SAIM9330 - Deduction of tax: qualifying private placements: the regulations: overview

The regulations: overview

SAIM9320 explains the gateway conditions for a debt instrument to be a qualifying private placement. These conditions are supplemented by further conditions, which must also be met and are set out in the Qualifying Private Placement Regulations 2015 (SI 2015/2002).

Regulation 3 defines a qualifying private placement as a ‘relevant security’, which meets the ‘debtor and listing conditions’, and in addition:

  • the relevant security conditions in Regulation 4 are met;
  • the ‘relevant debtor’ holds a ‘creditor certificate’ for each creditor;
  • the relevant security is entered into by the relevant debtor for genuine commercial reasons and not as part of a tax advantage scheme; and
  • the relevant debtor reasonably believes that it is not connected to each creditor to the security.

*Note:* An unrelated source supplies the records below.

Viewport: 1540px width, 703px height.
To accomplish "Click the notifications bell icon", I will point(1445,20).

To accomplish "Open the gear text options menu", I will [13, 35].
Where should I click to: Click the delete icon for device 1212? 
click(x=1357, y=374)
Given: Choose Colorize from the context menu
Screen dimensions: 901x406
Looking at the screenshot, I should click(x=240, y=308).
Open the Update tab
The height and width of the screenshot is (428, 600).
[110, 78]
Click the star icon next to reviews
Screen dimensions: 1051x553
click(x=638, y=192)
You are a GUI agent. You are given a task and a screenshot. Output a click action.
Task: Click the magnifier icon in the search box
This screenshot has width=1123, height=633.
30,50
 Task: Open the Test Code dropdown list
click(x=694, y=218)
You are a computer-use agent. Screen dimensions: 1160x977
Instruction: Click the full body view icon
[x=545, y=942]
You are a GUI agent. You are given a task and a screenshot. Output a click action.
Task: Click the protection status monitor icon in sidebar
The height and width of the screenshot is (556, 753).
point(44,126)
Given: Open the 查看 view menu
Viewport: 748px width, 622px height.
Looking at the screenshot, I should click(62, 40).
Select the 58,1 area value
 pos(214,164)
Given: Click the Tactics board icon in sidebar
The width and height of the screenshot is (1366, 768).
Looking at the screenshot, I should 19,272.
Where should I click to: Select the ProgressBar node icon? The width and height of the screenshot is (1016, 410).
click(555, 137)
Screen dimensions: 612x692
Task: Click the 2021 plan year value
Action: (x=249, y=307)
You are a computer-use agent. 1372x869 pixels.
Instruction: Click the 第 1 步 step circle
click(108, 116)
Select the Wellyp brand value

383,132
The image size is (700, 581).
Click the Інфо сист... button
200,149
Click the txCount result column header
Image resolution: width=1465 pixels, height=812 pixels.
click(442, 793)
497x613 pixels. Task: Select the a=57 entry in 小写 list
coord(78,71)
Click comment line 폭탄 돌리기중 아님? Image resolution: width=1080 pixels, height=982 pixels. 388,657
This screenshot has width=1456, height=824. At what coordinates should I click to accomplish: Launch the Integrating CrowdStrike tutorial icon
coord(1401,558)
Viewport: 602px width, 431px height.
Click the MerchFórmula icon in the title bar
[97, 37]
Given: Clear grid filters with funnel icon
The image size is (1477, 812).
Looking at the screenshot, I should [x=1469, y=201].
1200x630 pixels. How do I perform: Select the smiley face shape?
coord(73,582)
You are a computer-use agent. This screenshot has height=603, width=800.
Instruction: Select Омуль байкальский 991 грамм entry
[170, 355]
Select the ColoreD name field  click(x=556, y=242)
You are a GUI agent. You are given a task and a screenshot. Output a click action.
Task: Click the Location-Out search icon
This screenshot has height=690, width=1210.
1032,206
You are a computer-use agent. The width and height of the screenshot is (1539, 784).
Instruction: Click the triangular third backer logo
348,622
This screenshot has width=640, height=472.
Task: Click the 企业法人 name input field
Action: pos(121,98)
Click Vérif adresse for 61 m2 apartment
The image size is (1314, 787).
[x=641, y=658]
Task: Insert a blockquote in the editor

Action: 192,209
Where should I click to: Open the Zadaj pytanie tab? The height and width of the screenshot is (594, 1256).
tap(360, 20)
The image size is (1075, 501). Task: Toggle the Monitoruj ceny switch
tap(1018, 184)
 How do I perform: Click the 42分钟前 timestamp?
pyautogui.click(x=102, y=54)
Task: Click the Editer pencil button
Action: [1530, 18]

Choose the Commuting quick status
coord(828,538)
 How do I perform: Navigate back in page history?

The debtor and listing conditions are the requirements in ITA07/S888A(2) that the security represents a debtor loan relationship of a company and is not listed on a recognised stock exchange.

See SAIM9340 for more on the relevant security.

See SAIM9350 for more on the relevant debtor.

See SAIM9360 for more on the creditor.

See SAIM9370 for more on the creditor certificate.